(Stored items)
* * * *

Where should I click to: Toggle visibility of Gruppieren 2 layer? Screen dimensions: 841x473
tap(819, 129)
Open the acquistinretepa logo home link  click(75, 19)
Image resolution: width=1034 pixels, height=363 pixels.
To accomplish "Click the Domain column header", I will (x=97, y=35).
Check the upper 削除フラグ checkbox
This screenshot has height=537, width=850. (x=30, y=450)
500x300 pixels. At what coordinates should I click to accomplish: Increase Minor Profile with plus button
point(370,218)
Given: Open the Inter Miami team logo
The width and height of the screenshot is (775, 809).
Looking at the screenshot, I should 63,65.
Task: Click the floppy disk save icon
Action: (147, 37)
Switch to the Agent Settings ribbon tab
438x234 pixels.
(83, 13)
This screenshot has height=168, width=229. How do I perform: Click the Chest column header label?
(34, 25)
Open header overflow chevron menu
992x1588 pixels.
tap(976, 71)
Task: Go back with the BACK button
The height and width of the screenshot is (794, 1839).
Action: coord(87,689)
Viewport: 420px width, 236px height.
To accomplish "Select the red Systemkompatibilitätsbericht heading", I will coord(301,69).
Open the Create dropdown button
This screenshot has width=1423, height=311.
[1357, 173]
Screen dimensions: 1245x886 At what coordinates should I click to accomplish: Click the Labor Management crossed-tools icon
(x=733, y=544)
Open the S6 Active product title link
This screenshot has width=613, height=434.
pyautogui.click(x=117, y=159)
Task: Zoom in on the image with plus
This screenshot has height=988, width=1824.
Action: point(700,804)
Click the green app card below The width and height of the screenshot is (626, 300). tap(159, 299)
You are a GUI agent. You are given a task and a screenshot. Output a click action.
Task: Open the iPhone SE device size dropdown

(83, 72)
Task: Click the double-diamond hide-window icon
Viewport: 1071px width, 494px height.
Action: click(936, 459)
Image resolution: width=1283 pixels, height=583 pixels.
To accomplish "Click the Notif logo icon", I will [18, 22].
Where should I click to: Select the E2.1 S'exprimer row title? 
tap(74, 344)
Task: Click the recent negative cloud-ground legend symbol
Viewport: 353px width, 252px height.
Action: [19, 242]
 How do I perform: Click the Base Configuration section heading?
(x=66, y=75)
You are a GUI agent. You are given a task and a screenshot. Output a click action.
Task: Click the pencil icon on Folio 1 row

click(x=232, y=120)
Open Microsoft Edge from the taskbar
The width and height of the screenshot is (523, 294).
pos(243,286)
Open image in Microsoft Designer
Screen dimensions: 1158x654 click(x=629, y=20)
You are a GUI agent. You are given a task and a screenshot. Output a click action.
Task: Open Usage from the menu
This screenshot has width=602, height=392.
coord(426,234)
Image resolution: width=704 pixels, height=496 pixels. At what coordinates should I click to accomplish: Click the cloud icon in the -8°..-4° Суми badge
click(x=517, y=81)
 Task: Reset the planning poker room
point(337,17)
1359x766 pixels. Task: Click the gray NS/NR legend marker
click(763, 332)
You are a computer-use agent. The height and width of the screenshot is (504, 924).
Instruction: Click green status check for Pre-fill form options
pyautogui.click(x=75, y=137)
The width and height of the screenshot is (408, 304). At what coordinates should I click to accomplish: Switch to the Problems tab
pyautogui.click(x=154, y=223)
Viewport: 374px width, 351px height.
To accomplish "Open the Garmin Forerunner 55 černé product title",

* * * *

## Exercise:
Begin with the line that contains "Instruction: Click green" and end with the last line of the records; set down every line in that span exactly, and nothing else.

## Exercise answer:
Instruction: Click green status check for Pre-fill form options
pyautogui.click(x=75, y=137)
The width and height of the screenshot is (408, 304). At what coordinates should I click to accomplish: Switch to the Problems tab
pyautogui.click(x=154, y=223)
Viewport: 374px width, 351px height.
To accomplish "Open the Garmin Forerunner 55 černé product title",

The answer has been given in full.